In December 2023, the Financial Accounting Standards Board (“FASB”) issued Accounting Standard Update (“ASU”) No. 2023-09, Income Taxes (Topic 740): Improvements to Income Disclosures, which requires disclosure of disaggregated income taxes paid, prescribes standard categories for the components of the effective tax rate reconciliation, and modifies other income tax-related disclosures. We adopted this ASU on a prospective basis effective February 1, 2025. For further information, see Note 17, Income Taxes.
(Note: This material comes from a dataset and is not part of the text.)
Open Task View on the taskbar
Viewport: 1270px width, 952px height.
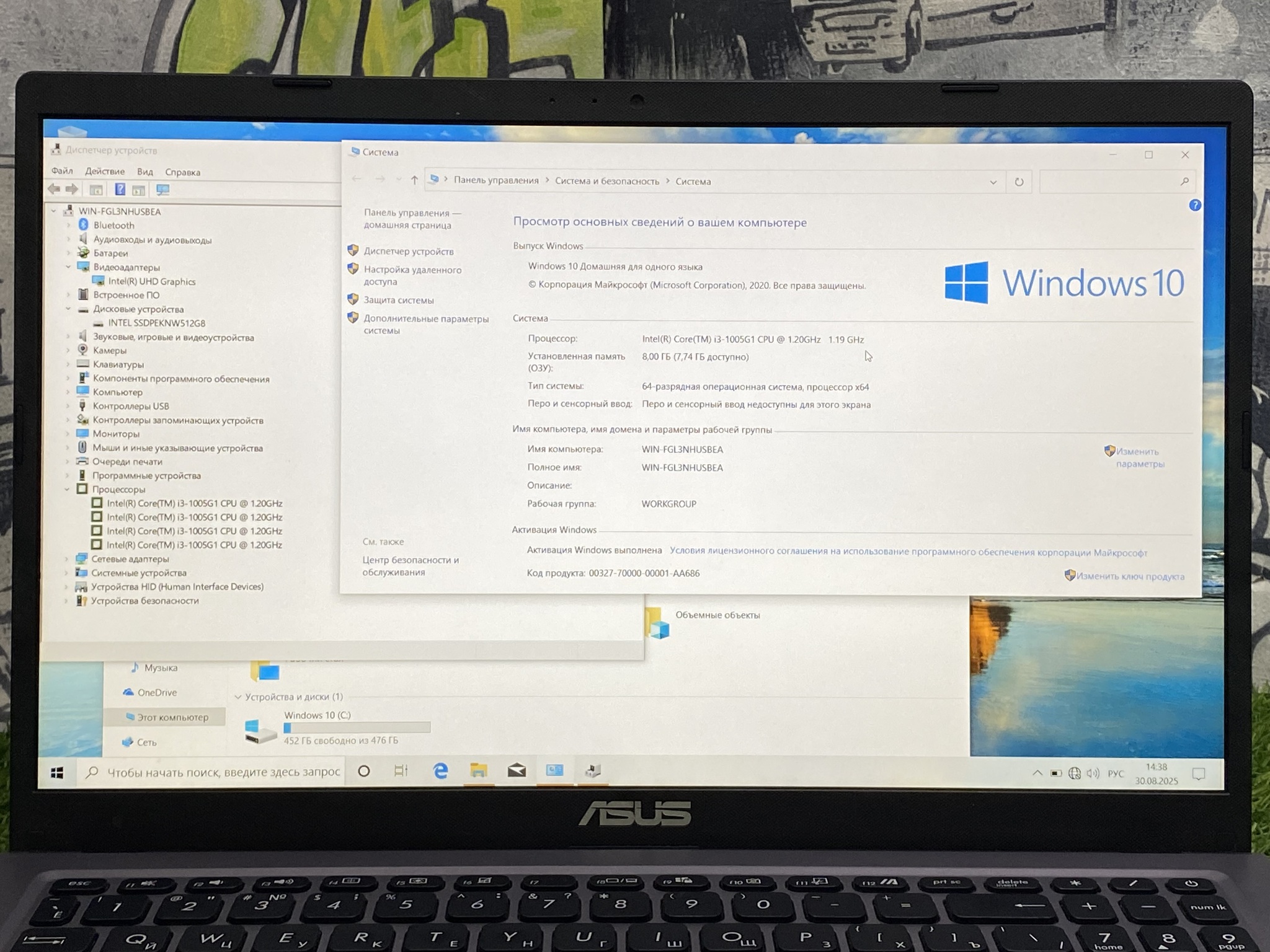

In July 2025, the FASB issued ASU No. 2025-05, Financial Instruments - Credit Losses (Topic 326): Measurement of Credit Losses for Accounts Receivable and Contract Assets, which introduces a practical expedient for the application of the current expected credit loss model to current accounts receivable and contract assets. We early adopted this ASU on a prospective basis effective November 1, 2025. In accordance with this practical expedient, for current trade receivables and contract assets, we assume that current conditions as of the balance sheet date do not change for the remaining life of the asset. The adoption had no material impact on our consolidated financial statements during fiscal 2026.
Recently Issued Accounting Pronouncements
In November 2024, the FASB issued ASU No. 2024-03, Income Statement - Reporting Comprehensive Income - Expense Disaggregation Disclosures (Subtopic 220-40): Disaggregation of Income Statement Expenses, which requires the disclosure of additional information about specific expense categories in the notes to the financial statements. This ASU is effective for annual periods beginning in our fiscal 2028, and interim periods beginning in the first quarter of our fiscal 2029, with early adoption permitted. The updated standard allows for adoption on a prospective or retrospective basis. We are currently evaluating the effect the updated standard will have on our financial statement disclosures.
In September 2025, the FASB issued ASU No. 2025-06, Intangibles - Goodwill and Other - Internal-Use Software (Subtopic 350-40), Targeted Improvements to the Accounting for Internal-Use Software, which modernizes the internal-use software costs capitalization model by eliminating stage-based rules and replacing them with a principles-based framework to be more aligned with modern software development practices. This ASU is effective for interim and annual reporting periods beginning in the first quarter of our fiscal 2029, with early adoption permitted as of the beginning of an annual reporting period. Entities may adopt the guidance using prospective application, retrospective application, or a modified transition approach. We are currently evaluating the effect the updated standard will have on our consolidated financial statements and related disclosures.
About New Standards Disclosures
New accounting standards disclosures describe recently adopted pronouncements and those not yet effective, along with management's assessment of their expected impact. This section provides an early warning system for upcoming changes to how a company reports its financial results, often years before the new rules take effect.
Key signals: when management describes a not-yet-adopted standard's impact as "material" or "still being evaluated," it signals potential significant changes to reported metrics upon adoption. Watch for standards that affect a company's core operations — for example, revenue recognition changes for software companies or lease accounting changes for retailers with large store footprints. The transition method chosen (full retrospective versus modified retrospective) affects comparability with prior periods. Companies that delay adoption to the latest permitted date may be struggling with implementation complexity. Compare the disclosed impact assessments against peers in the same industry to gauge whether management's expectations are reasonable.